Researchers from the University of Washington and the HudsonAlpha Institute for Biotechnology have developed a new method for organizing and prioritizing genetic data. The Combined Annotation-Dependent Depletion, or CADD, method will assist scientists in their search for disease-causing mutation events in human genomes.
The new method is the subject of a paper titled "A general framework for estimating the relative pathogenicity of human genetic variants," published in Nature Genetics.
Current methods of organizing human genetic variation look at just one or a few factors and use only a small subset of the information available. For example, the Encyclopedia Of DNA Elements, or ENCODE, catalogs various types of functional elements in human genomes, while sequence conservation looks for similar or identical sequences that have survived across different species through hundreds of millions of years of evolution. CADD brings all of these data together, and more, into one score in order to provide a ranking that helps researchers discern which variants may be linked to disease and which ones may not.
"CADD will substantially improve our ability to identify disease-causal mutations, will continue to get better as genomic databases grow, and is an important analytical advance needed to better exploit the information content of whole-genome sequences in both clinical and research settings," said Gregory M. Cooper, Ph.D., faculty investigator at HudsonAlpha and one of the collaborators on CADD.

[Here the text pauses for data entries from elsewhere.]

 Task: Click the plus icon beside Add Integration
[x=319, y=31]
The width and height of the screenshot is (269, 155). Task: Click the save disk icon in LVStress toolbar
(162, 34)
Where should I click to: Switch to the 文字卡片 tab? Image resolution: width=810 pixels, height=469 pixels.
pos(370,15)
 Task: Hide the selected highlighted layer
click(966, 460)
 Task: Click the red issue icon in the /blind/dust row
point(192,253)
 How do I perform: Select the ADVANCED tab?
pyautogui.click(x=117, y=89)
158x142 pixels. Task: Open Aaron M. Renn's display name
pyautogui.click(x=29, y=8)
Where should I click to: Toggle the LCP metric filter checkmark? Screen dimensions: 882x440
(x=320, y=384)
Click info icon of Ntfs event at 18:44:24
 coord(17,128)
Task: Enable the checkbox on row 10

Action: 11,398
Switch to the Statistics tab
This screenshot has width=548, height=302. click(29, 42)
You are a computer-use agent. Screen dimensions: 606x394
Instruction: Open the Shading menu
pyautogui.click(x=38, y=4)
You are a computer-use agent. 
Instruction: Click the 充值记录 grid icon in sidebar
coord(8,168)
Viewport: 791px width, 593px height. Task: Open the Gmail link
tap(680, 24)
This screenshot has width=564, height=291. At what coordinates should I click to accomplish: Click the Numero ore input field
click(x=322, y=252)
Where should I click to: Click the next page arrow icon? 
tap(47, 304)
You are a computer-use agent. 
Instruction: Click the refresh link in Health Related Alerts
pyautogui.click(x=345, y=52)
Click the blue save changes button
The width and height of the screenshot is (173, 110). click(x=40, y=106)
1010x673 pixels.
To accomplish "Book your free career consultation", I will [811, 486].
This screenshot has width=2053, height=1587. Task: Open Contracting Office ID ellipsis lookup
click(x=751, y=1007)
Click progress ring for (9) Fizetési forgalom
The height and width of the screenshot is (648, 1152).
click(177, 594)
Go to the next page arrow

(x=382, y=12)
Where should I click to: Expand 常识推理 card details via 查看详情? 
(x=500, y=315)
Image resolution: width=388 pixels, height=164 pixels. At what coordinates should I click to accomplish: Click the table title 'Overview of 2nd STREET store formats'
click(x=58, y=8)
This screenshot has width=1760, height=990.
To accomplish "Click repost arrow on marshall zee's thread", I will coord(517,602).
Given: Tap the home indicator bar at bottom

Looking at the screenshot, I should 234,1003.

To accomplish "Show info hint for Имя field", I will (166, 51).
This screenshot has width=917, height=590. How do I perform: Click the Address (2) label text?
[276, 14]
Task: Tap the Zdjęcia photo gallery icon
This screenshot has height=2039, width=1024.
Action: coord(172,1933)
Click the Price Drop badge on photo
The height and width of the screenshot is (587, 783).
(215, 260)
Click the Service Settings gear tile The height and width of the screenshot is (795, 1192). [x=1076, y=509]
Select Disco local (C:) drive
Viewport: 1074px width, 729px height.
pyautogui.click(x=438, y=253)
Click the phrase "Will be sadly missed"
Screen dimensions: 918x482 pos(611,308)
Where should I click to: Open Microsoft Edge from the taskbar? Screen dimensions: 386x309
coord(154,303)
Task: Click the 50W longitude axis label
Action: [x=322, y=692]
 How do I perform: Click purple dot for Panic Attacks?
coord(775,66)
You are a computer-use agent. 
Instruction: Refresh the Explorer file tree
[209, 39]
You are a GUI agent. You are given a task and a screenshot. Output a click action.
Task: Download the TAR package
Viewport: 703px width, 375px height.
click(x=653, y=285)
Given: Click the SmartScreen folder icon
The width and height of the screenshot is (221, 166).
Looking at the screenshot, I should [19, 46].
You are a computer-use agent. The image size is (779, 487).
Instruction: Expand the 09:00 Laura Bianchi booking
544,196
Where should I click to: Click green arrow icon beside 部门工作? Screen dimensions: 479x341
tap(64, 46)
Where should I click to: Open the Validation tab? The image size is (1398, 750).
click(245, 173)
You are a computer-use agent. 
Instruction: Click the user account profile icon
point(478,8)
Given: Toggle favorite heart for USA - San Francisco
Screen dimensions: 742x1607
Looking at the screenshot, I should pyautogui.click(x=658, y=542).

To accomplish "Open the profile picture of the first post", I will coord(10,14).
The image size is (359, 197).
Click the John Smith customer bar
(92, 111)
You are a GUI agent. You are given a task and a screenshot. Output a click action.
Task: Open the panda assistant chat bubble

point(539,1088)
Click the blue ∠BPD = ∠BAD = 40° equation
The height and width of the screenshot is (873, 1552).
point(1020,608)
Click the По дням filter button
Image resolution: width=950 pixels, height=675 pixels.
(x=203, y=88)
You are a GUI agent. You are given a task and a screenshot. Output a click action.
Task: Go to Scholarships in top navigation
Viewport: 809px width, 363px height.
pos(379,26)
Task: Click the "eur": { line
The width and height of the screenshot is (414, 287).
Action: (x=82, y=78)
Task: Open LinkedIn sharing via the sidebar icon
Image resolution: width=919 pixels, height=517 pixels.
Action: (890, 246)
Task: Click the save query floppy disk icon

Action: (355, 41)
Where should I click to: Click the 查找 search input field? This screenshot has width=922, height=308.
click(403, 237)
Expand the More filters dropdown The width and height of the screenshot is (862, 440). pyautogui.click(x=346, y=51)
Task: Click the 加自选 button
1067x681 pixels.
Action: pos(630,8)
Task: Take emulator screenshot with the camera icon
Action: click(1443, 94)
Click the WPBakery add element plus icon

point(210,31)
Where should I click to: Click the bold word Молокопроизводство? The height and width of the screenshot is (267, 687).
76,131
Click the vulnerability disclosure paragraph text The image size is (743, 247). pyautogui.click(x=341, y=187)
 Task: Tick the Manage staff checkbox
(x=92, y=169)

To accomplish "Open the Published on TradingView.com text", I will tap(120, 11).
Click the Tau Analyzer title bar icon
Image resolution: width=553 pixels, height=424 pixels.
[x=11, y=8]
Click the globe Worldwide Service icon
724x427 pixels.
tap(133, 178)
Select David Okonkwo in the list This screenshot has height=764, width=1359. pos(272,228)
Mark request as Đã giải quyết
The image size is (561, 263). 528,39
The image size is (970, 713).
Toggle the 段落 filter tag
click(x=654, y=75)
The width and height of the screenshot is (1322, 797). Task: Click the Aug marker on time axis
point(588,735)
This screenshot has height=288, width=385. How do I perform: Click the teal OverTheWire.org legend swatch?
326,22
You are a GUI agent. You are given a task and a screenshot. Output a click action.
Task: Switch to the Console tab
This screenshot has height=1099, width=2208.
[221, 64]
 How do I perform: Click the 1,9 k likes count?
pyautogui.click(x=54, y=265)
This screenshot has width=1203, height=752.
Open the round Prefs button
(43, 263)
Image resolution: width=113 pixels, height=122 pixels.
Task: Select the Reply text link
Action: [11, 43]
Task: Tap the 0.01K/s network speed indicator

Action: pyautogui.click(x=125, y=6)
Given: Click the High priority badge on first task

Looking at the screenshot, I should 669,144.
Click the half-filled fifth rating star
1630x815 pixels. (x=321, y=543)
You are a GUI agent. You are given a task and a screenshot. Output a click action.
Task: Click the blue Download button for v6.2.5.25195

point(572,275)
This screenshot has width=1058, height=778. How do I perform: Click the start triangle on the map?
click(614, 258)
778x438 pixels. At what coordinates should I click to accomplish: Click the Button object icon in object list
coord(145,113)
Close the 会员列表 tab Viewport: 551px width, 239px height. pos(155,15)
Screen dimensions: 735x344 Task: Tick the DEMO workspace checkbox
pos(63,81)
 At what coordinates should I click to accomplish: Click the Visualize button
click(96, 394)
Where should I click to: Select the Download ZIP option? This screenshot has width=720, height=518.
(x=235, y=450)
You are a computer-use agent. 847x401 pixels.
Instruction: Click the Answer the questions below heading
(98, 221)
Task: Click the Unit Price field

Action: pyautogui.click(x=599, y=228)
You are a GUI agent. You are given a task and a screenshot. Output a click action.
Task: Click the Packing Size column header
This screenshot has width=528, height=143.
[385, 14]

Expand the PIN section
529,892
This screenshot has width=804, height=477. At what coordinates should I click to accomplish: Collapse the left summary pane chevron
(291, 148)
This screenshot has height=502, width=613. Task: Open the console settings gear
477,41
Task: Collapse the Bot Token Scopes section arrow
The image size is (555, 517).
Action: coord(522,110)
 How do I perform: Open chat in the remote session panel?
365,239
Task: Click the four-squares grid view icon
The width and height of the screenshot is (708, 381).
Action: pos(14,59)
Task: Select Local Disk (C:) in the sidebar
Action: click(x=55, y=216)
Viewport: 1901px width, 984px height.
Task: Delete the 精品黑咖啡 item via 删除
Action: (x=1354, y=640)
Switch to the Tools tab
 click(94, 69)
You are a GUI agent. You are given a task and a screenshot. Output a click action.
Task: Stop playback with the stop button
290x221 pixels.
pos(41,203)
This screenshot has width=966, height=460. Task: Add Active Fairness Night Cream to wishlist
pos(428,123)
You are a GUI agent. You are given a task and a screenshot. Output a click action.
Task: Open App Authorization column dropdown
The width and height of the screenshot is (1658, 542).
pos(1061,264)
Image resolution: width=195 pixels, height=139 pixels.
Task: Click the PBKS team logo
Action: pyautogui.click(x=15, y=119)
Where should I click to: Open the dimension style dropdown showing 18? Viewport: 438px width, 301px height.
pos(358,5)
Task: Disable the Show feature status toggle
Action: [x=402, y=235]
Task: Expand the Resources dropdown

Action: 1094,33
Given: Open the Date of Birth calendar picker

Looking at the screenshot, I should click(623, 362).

The goal in developing the new approach was to take the overwhelming amount of data available and distill it down into a single score that can be more easily evaluated by a researcher or clinician. To accomplish that, CADD compares and contrasts the properties of 15 million genetic variants separating humans from chimpanzees with 15 million simulated variants. Variants observed in humans have survived natural selection, which tends to remove harmful, disease-causing variants, while simulated variants are not exposed to selection. Thus, by comparing observed to simulated variants, CADD is able to identify those properties that make a variant harmful or disease-causing. C scores have been pre-computed for all 8.6 billion possible single nucleotide variants and are freely available for researchers.
"We didn't know what to expect," Cooper said, "but we were pleasantly surprised that CADD was able not only to be applicable to mutations everywhere in the genome but in fact do a substantially better job in nearly every test that we performed than other metrics."
The CADD method is unique from other algorithms in that it assigns scores to mutations anywhere in human genomes, not just the less-than two percent that encode proteins (the "exome"). This unique attribute will be crucial as whole-genome sequencing becomes routine in both clinical and research settings.